12 мая
Опять похолодание, северный ветер, тучи — вернее, именно то, что совершенно точно называется «облачностью». Эти не по сезону перемены действуют на психику с такой силой, что, проснувшись в такое внезапно оказывающееся холодным и пасмурным утро, вдруг с раздирающей грустью начинаешь думать о жизни, подводить итоги, ничего не ждешь. Такое сильное действие, как если бы вдруг постарел на десять лет. И вдруг в облачности мелькает голубой просвет, и кажется…
Нет, еще ничего не кажется, еще нет просвета!
Вчера прогуливался по Горького с Ливановым. Его умные мысли о Гамлете. Говорит — я ведь пять лет работал над этой ролью! Возьми Лаэрта, Полония… Какие сами по себе величественные фигуры! А перед Гамлетом они ничто.
Величественные?
Совершенно правильно он мне ответил, что Полоний вовсе не комический персонаж, ограниченно льстящий, подслушивающий и т. п. Его любил, надо это помнить, покойный король. Что касается Лаэрта, то это, по крайней мере, Сид! А перед Гамлетом он фат. Не больше чем фат! А Горацио? Ведь это Эразм Роттердамский. И Гамлет учит его! Вот кто он такой, насколько он выше всех!
Я позавидовал этому взгляду. Чей он? Ливанова? Сахновского[1]? Вычитали? Во всяком случае, хорошо.
Ливанов снимается сейчас в фильме в роли Ломоносова. Устал — говорит — вчера сжигали мне лицо.

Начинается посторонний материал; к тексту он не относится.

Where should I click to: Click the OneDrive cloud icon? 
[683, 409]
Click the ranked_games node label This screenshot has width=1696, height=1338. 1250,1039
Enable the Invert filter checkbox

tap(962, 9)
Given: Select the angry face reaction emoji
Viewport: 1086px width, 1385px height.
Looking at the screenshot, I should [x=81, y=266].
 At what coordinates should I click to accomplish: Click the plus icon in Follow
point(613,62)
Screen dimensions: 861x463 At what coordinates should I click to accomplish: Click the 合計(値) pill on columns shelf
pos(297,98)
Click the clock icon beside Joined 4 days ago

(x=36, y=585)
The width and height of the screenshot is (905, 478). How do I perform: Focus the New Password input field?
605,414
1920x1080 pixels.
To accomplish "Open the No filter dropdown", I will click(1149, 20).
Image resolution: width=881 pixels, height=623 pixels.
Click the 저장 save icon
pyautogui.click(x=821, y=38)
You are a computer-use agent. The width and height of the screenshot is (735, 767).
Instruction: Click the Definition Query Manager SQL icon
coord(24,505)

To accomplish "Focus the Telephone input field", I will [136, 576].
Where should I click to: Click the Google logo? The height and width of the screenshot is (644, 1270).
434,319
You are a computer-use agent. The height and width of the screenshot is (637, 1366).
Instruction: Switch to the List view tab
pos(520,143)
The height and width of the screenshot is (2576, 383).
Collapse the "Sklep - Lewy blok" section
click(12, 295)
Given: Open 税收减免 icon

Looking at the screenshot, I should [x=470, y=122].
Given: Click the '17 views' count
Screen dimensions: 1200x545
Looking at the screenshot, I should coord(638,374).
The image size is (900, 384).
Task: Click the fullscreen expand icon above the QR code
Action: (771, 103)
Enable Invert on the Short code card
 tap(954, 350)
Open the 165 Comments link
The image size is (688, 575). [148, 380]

Вот, наконец, просвет. Только не голубой, так как очень близко к солнцу, а нечто вроде светового пятна, все расширяющегося, все рассветляющегося и вот уже пропускающего сквозь себя пучки лучей…
Гамлет сильный, усталый человек — что-то вроде Маяковского. Впервые в жизни я видел Гамлета в Одессе. Играл Слонов[2]. Я был гимназистом невысокого класса. Ничего не понял, ничего не понравилось, за исключением того, что в финале пьесы один из трупов катится поворачиваясь по ступенькам с боку на бок.
— Что вы читаете, милый принц?
— Слова, слова, слова.
Вот так бы и назвать эту книжку:
Ю.Олеша. Слова, слова, слова.
Ю.Олеша. Думаю, значит — существую.
Если в день похорон матери Маяковского[3], когда прошло около двадцати пяти лет с тех пор, как я играл с Маяковским в карты, пил с ним вино, разговаривал о жизни и о литературе — т. е. уже, само собой, был в славе и пользовался хорошим отношением такого выдающегося человека, как Маяковский, — если, повторяю я, в день смерти его матери я не могу пойти на панихиду по ней из боязни обратить на себя внимание именно по поводу оборванной на мне одежды, то, значит, уже в самом моем характере заложена эта оборванная одежда, это нищенство — другими словами, я сумасшедший.